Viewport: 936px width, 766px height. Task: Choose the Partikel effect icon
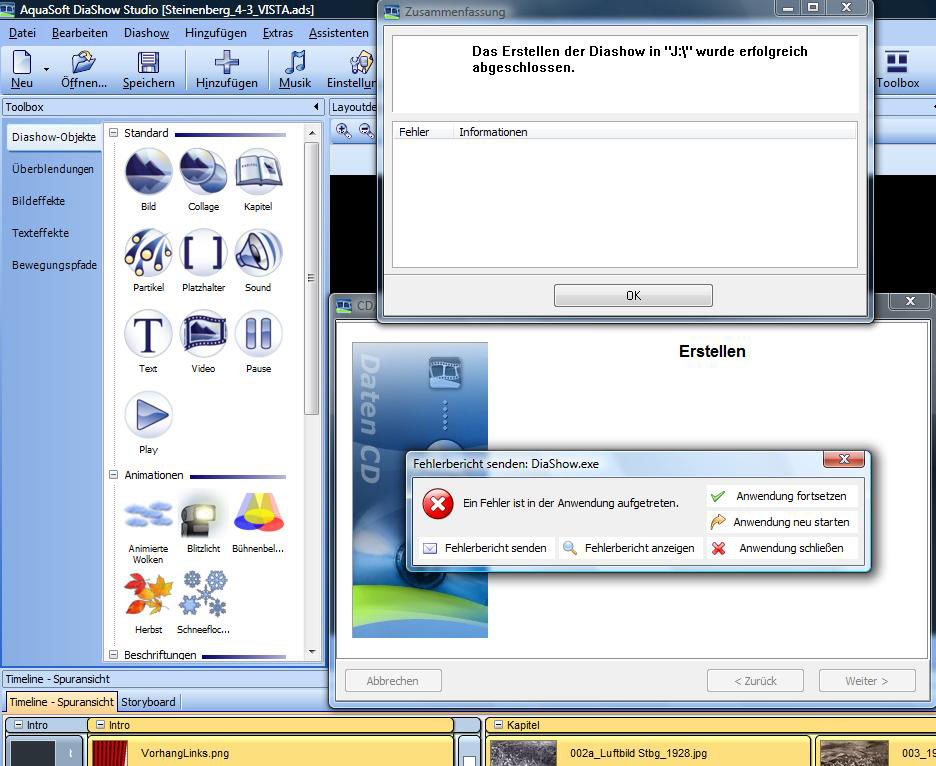click(148, 253)
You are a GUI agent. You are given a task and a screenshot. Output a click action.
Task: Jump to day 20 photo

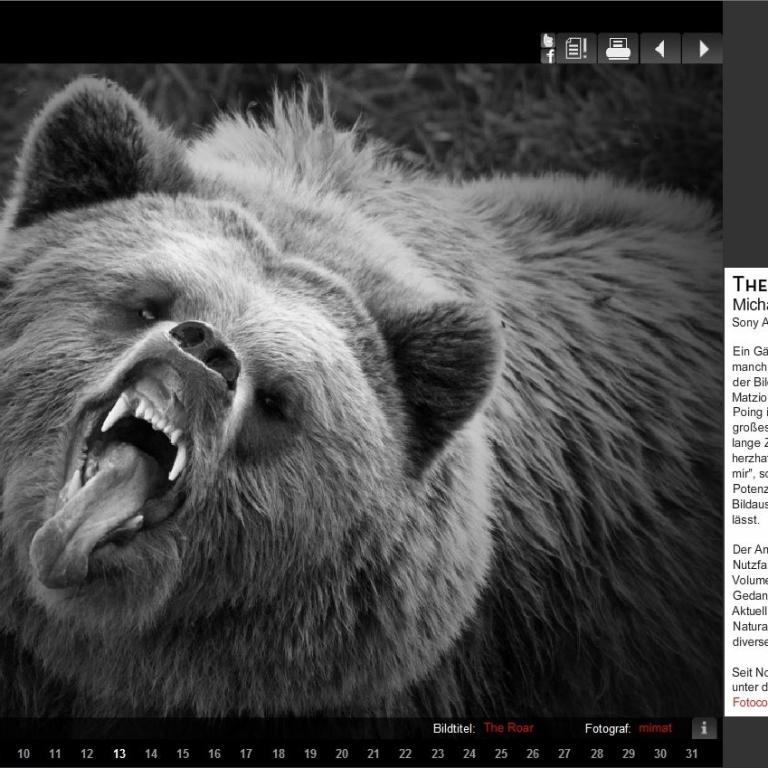(342, 754)
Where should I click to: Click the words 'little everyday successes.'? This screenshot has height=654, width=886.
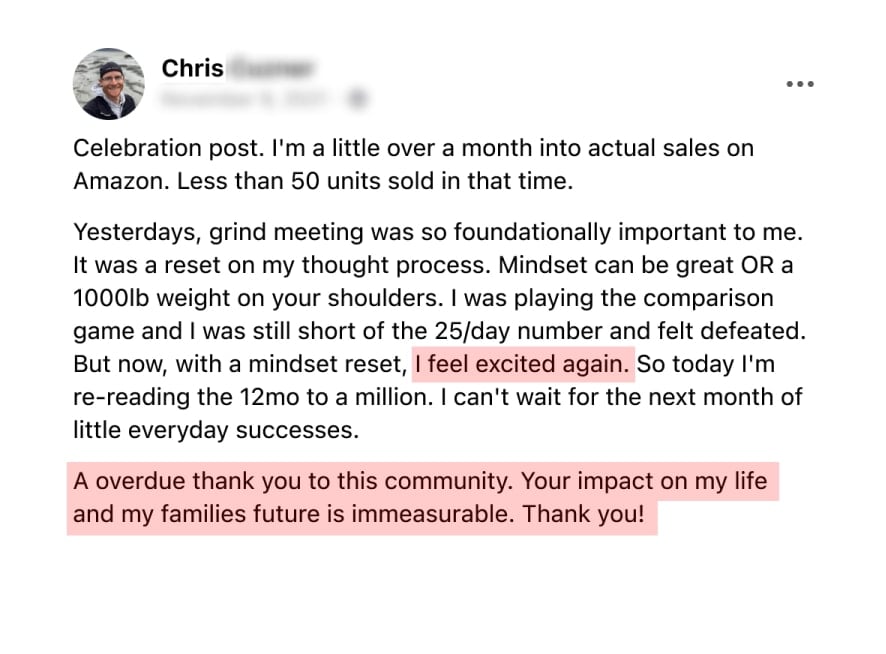pos(216,431)

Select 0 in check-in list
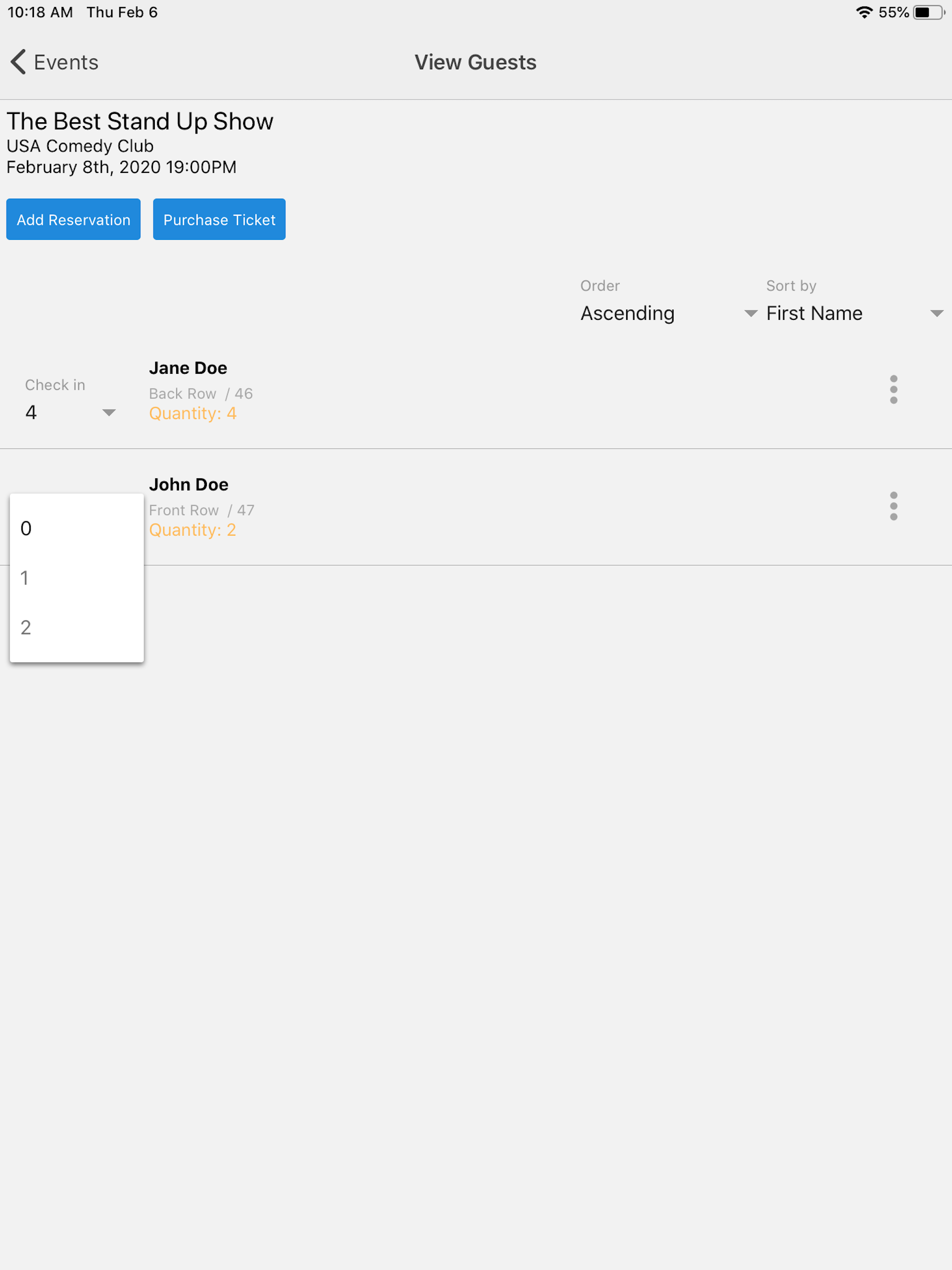pos(77,528)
☆ ☆ ☆ ☆
For this exercise, set down exactly the lines that run from the line holding "Where should I" to the last line of the records above; include both end lines and omit pictures.

Where should I click to: Click the words 'little everyday successes.'? This screenshot has height=654, width=886.
pos(216,431)

Select 0 in check-in list
pos(77,528)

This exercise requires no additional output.